SigNet is a package to study genetic mutational processes. Check out our theoretical background page for further information on this topic. As of now, it contains 3 solutions:
- SigNet Refitter: Tool for signature decomposition.
- SigNet Generator: Tool for realistic mutational data generation.
- SigNet Detector: Tool for mutational vector out-of-distribution detection.
You can use SigNet in 3 different ways depending on your workflow:
-
- Python Package Installation
- Python Package Usage
-
Command Line Interface (CLI)
-
- Downloading Source Code
- Code-Basics
Recommended if you want to integrate SigNet as part of your python workflow, or intending to re-train models on custom data with limited ANN architectural changes. You can install the python package running:
pip install signet
NOTE: The package hasn't yet been published to pypi. Please refer to Source Code to use it for now.*
Once installed, you can run Signet Refitter like so:
import pandas as pd
import signet
# Read your mutational data
mutations = pd.read_csv("your_input", header=0, index_col=0)
# Load & Run signet
signet = SigNet(opportunities_name_or_path="your_normalization_file")

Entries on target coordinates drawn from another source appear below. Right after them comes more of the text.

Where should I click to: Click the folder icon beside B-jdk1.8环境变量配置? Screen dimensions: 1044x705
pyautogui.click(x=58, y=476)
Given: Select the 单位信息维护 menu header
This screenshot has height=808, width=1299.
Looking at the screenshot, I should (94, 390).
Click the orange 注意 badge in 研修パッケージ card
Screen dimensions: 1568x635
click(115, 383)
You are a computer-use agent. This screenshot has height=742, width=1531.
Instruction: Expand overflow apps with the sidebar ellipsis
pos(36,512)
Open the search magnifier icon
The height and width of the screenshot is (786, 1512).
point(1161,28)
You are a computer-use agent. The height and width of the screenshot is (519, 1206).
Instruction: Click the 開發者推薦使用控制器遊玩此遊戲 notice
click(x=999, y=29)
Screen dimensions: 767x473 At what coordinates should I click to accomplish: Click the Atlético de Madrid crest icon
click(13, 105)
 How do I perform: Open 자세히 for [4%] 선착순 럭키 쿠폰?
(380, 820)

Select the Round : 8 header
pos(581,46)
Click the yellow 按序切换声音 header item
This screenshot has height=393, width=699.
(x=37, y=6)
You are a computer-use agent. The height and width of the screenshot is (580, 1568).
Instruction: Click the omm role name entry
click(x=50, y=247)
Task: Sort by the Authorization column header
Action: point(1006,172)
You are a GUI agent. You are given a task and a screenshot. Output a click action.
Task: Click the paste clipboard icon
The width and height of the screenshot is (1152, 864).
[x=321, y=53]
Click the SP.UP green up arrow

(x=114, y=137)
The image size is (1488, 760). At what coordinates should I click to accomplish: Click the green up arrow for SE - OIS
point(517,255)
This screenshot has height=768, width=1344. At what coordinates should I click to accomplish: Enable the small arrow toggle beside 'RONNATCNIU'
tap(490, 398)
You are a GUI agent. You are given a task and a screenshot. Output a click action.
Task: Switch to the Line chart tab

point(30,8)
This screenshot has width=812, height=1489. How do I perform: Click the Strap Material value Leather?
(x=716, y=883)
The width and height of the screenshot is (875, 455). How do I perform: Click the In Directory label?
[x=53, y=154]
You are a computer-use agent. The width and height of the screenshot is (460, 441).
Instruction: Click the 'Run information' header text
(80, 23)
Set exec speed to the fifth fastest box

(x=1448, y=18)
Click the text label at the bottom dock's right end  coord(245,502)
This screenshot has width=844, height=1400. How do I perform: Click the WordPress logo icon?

results = signet(mutation_dataset=mutations)
# Extract results
w, u, l, c, _ = results.get_output()
# Store results
results.save(path='Output', name="this_experiment_filename")
# Plot figures
results.plot_results(save=True)
For a more usage examples: Check out the examples folder:
- refitter_example.py for a usage example.
- generator_example.py for a usage example.
- detector_example.py for a usage example.
NOTE: It is recommended that you work on a custom python virtualenvironment to avoid package version mismatches.
Recommended if only interested in running SigNet modules independently and not willing to retrain models or change the source code.
NOTE: This option is only tested on Debian-based Linux distributions. Steps:
- Download the signet exectuable
- Change directory to wherever you downloaded it:
cd <wherever/you/downloaded/the/executable/>
- Make it executable by your user:
sudo chmod u+x signet
Refitter:
The following example shows how to use SigNet Refitter.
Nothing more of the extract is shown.